« Pleasure », le film de Ninja Thyberg présenté aux festivals de Cannes et de Deauville et qui sort ce 20 octobre, porte un regard lucide, dur, mais parfois encore un peu complaisant, sur l’industrie de la prostitution filmée.
Attention spoiler. A la fin de « Pleasure », l’héroïne, « Bella », demande au chauffeur qui la ramène de soirée, à sortir de la voiture. « I want to go out ».
Après 1h45 de souffrance, c’est le moment où elle fait son premier vrai choix du film : sortir du piège dans lequel elle a semblé se mettre toute seule. Lors de la soirée dont elle revient, elle a croisé le regard de sa première colocataire à Los Angeles. Ce regard, vivant, l’a subitement réanimée. Cette ex-amie, elle l’a trahie, en ne prenant pas sa défense face à un énième acteur-violeur du milieu. Elle l’a trahie, parce qu’on lui a demandé explicitement de ne pas faire de vagues si elle veut devenir une star.
Bella en effet, veut réussir, elle est venue exprès de Suède pour ça. Or, pour réussir dans ce milieu où les femmes doivent être des sortes de « robots sexuels » sans désir ni volonté, il faut qu’elle accepte de tout faire, et surtout, de se taire. C’est la loi du silence.
Au coeur du film, Bella subit des « viols filmés avec barbarie et torture », comme les qualifierait le droit.
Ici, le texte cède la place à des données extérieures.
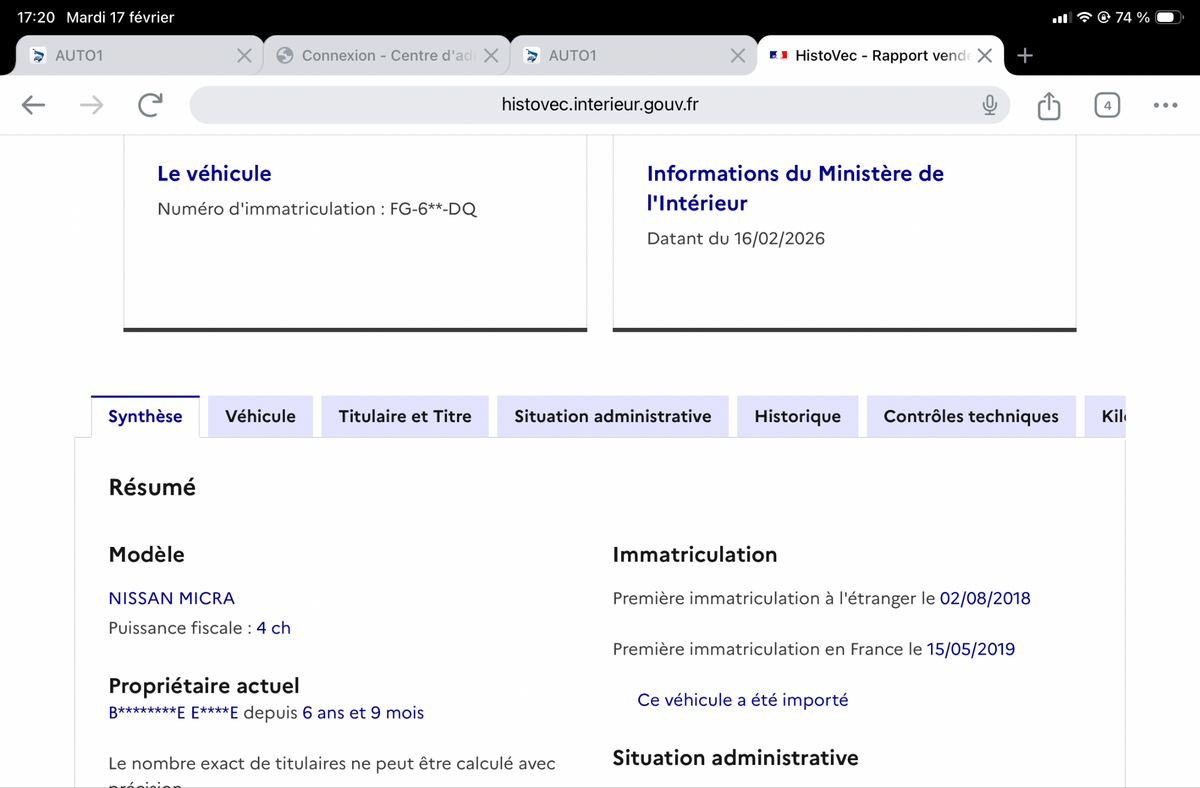This screenshot has width=1200, height=788.
Task: Open the three-dots browser menu
Action: tap(1165, 105)
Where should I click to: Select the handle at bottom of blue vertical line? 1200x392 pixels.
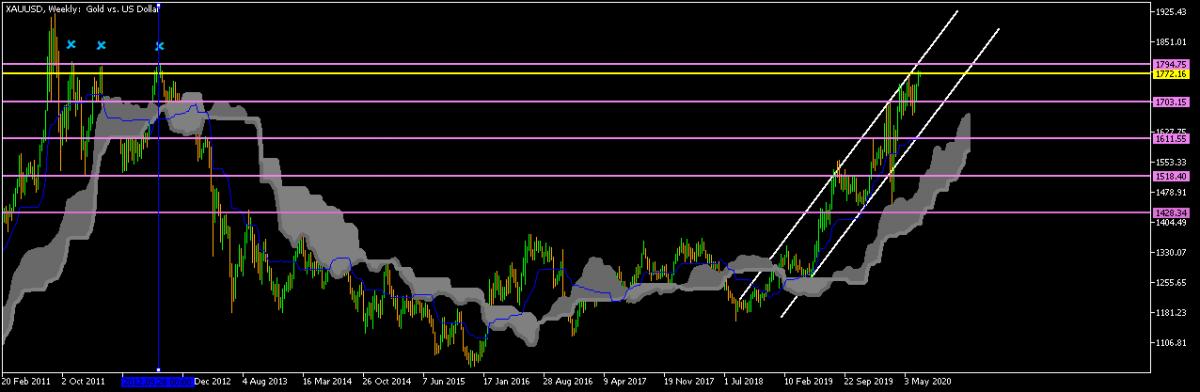coord(159,371)
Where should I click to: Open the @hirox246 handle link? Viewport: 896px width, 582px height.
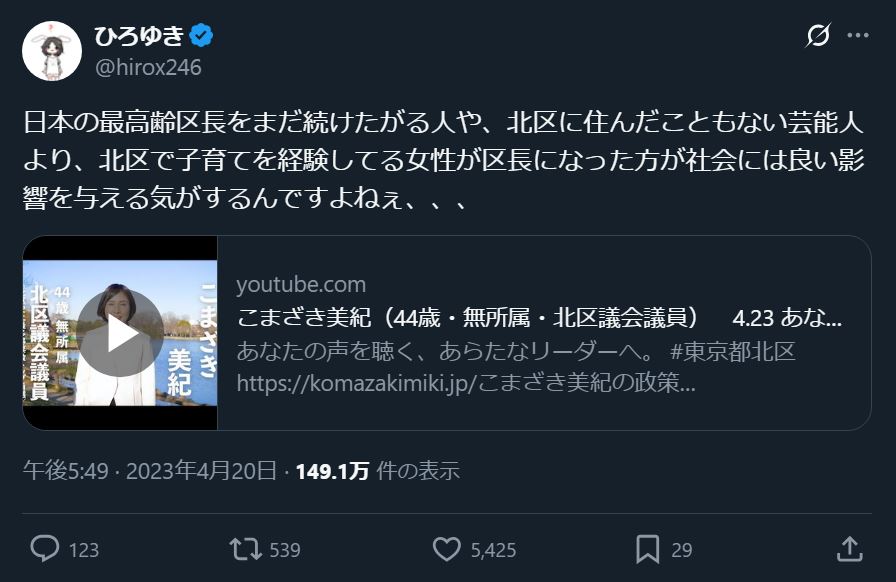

La scène est insoutenable : Alors même qu’elle a demandé d’arrêter (le « stop » censé garantir « l’éthique »), elle est violée, tout en étant culpabilisée par ses agresseurs. Elle découvre alors qu’elle n’a aucun pouvoir, que personne ne prendra sa défense, surtout pas son agent, qui lui rappelle que c’est « elle qui avait demandé faire du hard », non ?
Le « pleasure », c’est pour l’agresseur
Le filet de la stratégie de l’agresseur, piège infernal, se referme sur les victimes, avec des complicités de tous les hommes à chaque étape : producteurs, agents, réalisateurs, acteurs qui le plus souvent sont aussi réalisateurs, tenant eux-mêmes la caméra en violant. Isolement des victimes, culpabilisation (« c’est toi qui l’as demandé explicitement »), dévalorisation…
…Jusqu’à la déshumanisation complète, un état de dissociation extrême incarné par la « Stiegler Girl » (du nom de l’agent star du milieu), dont elle a rêvé et suivi l’exemple depuis le début du film. Un piège qui la pousse à tout accepter, jusqu’à disjoncter. Dans une scène terrible, dissociée, elle viole avec violence cette « Stiegler Girl » dont le regard est perpétuellement éteint, pour allumer celui des hommes qui filment et regardent.
L’impunité des agresseurs enfin, est flagrante. Et elle est garantie par les fameux « contrats » avec « consentement » à telle ou telle pratique, signés par les actrices, qui montrent bien le piège. En effet, ces contrats servent avant tout aux producteurs-réalisateurs et aux acteurs à se prémunir contre des procès…en convainquant les victimes elles-mêmes de leur consentement, qui a d’ailleurs été filmé. En convainquant aussi, peut-être, malheureusement, les spectateurs·trices et les critiques, que c’est un consentement valable…
Y a-t-il quelque chose à sauver dans le porno ?
La dénonciation du film est donc claire. Sur la forme même, la réalisatrice adopte parfois un « female gaze », regard féminin. Lors des viols filmés, on voit la tête des agresseurs, hideusement tordue et haineuse, et c’est donc le point de vue, le ressenti de la victime qui est mis en avant.
Mais il reste pourtant une volonté de « sauver quelque chose » du « porno ». Le film ne nous montre que très rapidement, lors d’un salon à Las Vegas- ceux par et pour qui toute cette violence existe. Les mâles lambda qui se masturbent sur des scènes de viols filmés, quoi que montrés dans toute leur banalité et leur horreur, ne sont pas remis en cause.
Ainsi, tout en ayant tous les éléments pour montrer la réalité de cet enfer, la réalisatrice, refuse une condamnation sans appel. La promotion du film ne trompe pas : on parle beaucoup des scènes les moins violentes, celles où s’exprimerait la « sororité » entre femmes. Et préserver le leurre d’un « porno éthique » ?
Pour autant, si on accepte de voir la réalité, la fin est sans ambiguïté. Ainsi, dans la voiture, lors de la scène finale : lorsque Bella s’excuse auprès de la « Stiegler Girl », assise à ses côtés, de l’avoir violée, cette dernière, totalement dissociée lui répond : « désolée, mais de quoi » ? C’est alors que Bella sort de la voiture. Elle sait.
La seule façon de survivre à l’enfer de « Pleasure », c’est d’en sortir.